Letting go of the aesthetic fantasy — Dear Past Tom: The Great Beanie Baby Birthday Calendar Incident

The reality is that their favourite game right now is shouting at the dog and trying to eat crayons. Don't, under any circumstances, attempt to use these vintage toys to teach them how the Gregorian calendar works; they still firmly believe that 'yesterday' is a flavour of crisp.

If you genuinely want a toy that won't send you into a spiral of anxiety about plastic pellets, stick to the Gentle Baby Building Block Set. We have these scattered across the living room floor constantly. They're made of soft rubber, which means when you inevitably step on one barefoot on your way to the kitchen at 4 AM to fetch Calpol, you don't immediately question all of your life choices or wake the entire street with your swearing. They squish, they've numbers the girls completely ignore, and there are no vintage seams waiting to burst.

So please, close the browser tab. The twins don't need a stuffed animal born on the same day as them in 1998 to feel loved. They just need you to be slightly less exhausted tomorrow morning when they demand you read 'The Very Hungry Caterpillar' for the fourteenth consecutive time. Pour yourself a glass of water, abandon the pelican, and go to bed.

You'll thank me later.

Tom

If you've abandoned your late-night vintage toy hunt and want something that won't require a background check on its seams, explore our modern, safety-tested play essentials.

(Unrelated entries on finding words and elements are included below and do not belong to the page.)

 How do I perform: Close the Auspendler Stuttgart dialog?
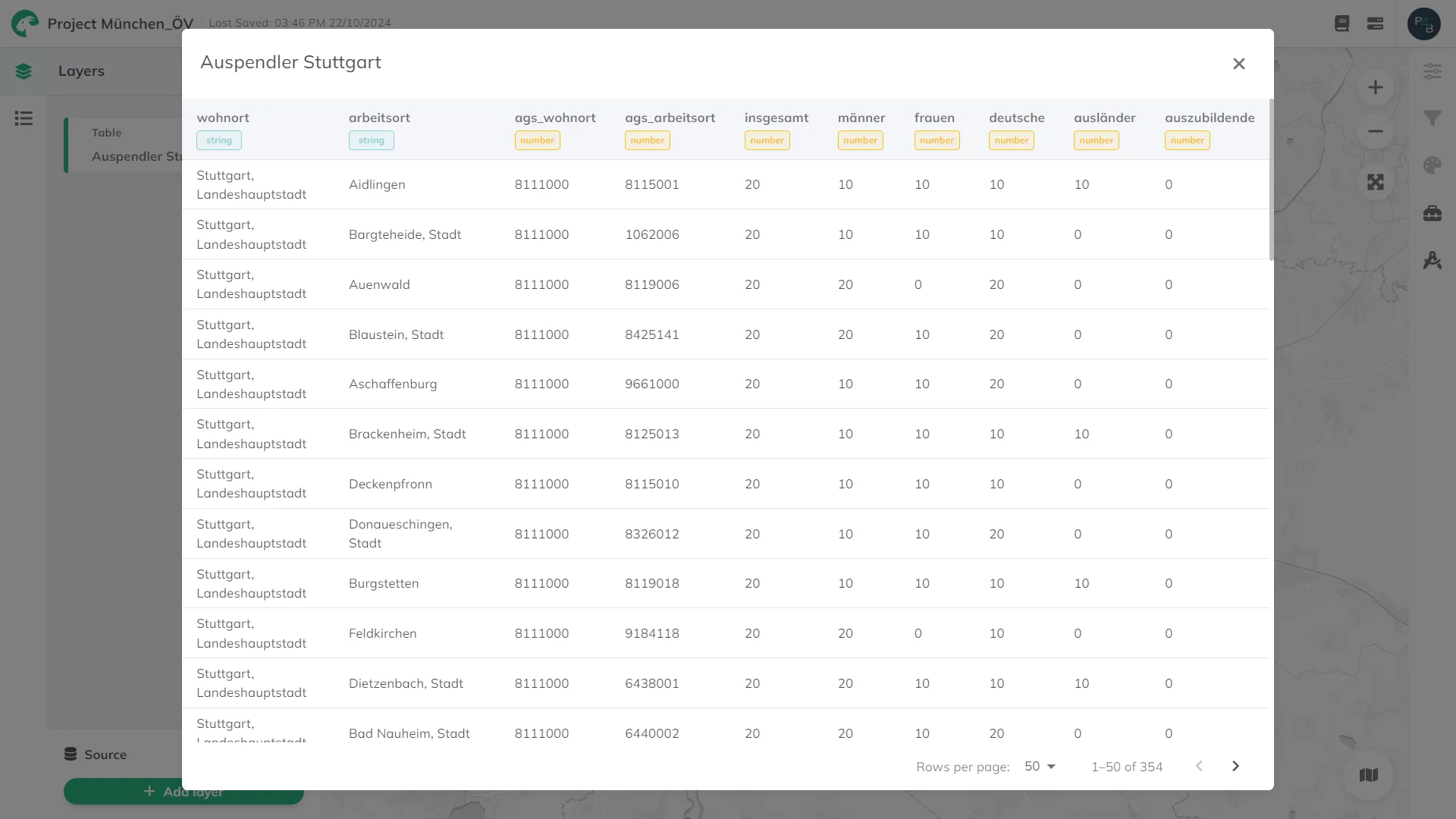(1238, 64)
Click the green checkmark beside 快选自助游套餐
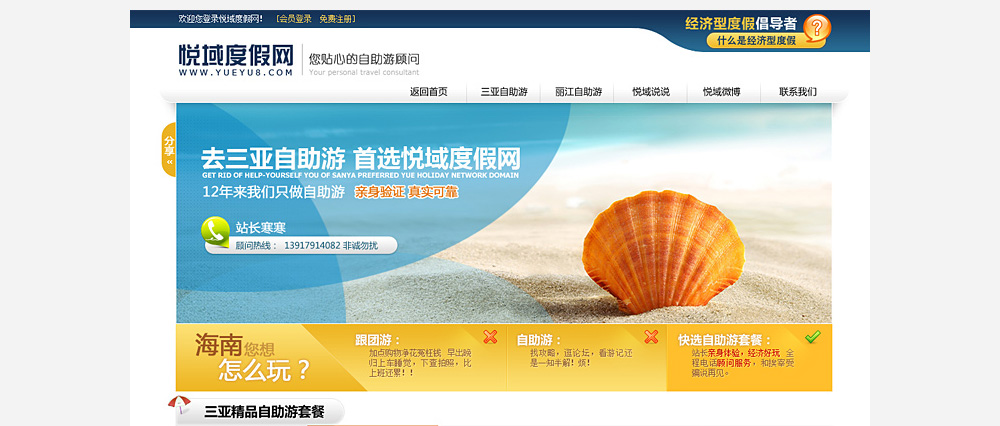The width and height of the screenshot is (1000, 426). [x=812, y=337]
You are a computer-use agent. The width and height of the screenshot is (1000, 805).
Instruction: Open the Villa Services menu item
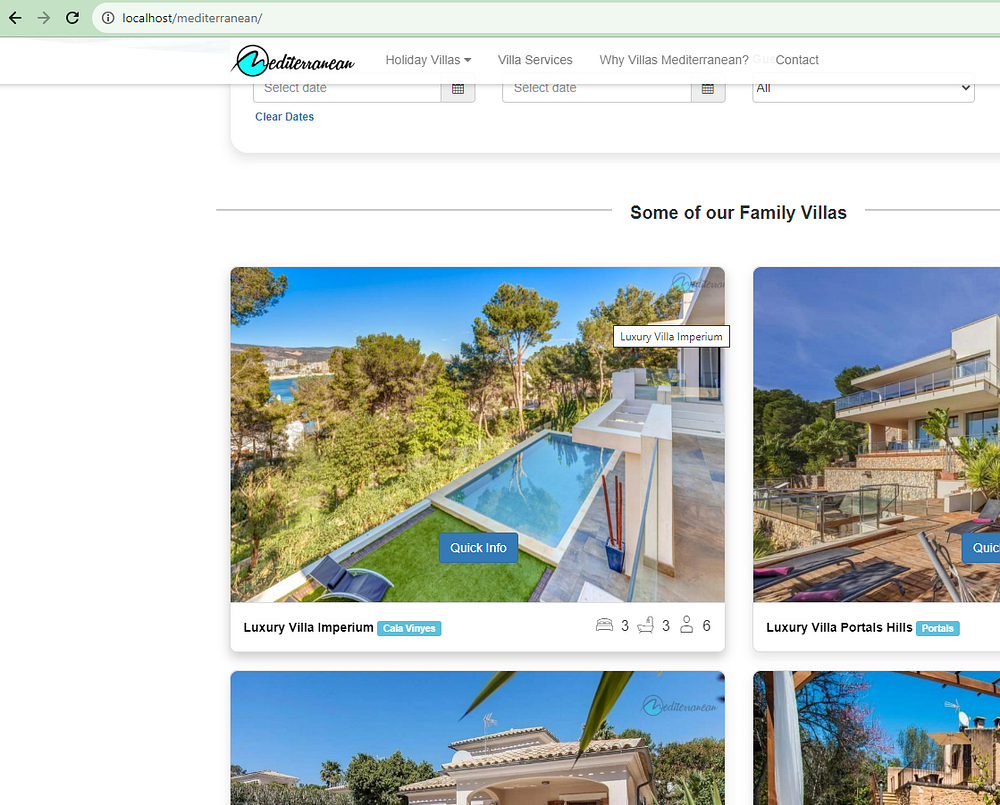click(x=535, y=60)
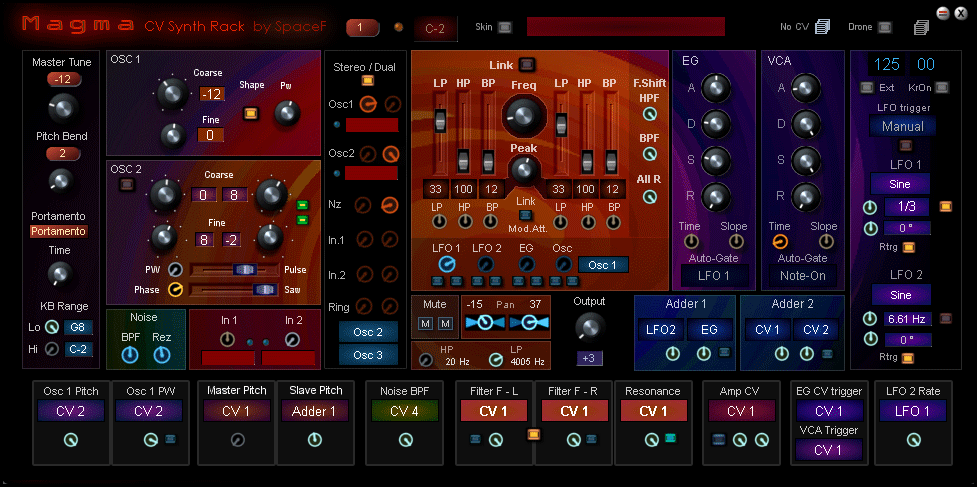Click the Output volume knob
Viewport: 977px width, 487px height.
click(x=590, y=326)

The messy realities of vintage toy hunting

How do I honestly find out my baby's beanie baby birthday?
You have to plunge into the depths of 90s internet archives. There are databases and fan sites (some of which look like they haven't been updated since dial-up internet) where you just plug in the month and day. Ty's official site apparently has a calendar too, assuming you can figure out it while holding a squirming toddler who's trying to put your phone in their mouth.

Are vintage plush toys honestly safe for my toddler?
Honestly, I treat them like decorative museum pieces until the girls are old enough to understand reason (so, maybe when they're 25?). Between the hard plastic eyes that could get chewed off and the internal plastic 'beans' that are a massive choking hazard if the fabric rips, they aren't meant for kids under three. Keep them high up on a shelf out of reach.

What if my kid's 'birthday twin' is a really ugly animal?
This is the great injustice of the system. Your mate's kid gets a lovely little lamb, and yours gets a creepy spider or a very sad-looking bat. You just have to lean into the absurdity of it. Tell them it builds character, or just lie and pick a different toy from a date three days later. They can't read the tag anyway.

Is buying secondhand toys really more sustainable?
In theory, yes, keeping existing textiles out of a landfill is always better than demanding new plastics be produced. But you've to weigh that against the carbon footprint of having a single tiny plush toy shipped to your house in a massive cardboard box from three countries away just because it has the right arbitrary date printed on a piece of cardboard.

Can I wash a vintage beanie baby if it smells weird?
You can try, but it's a massive gamble. The washing machine might destroy the tag (which ruins the whole point of the birthday thing) or melt the beans if the water is too hot. Spot cleaning with a damp cloth is your best bet, though it won't entirely remove that distinct 'somebody else's attic' smell.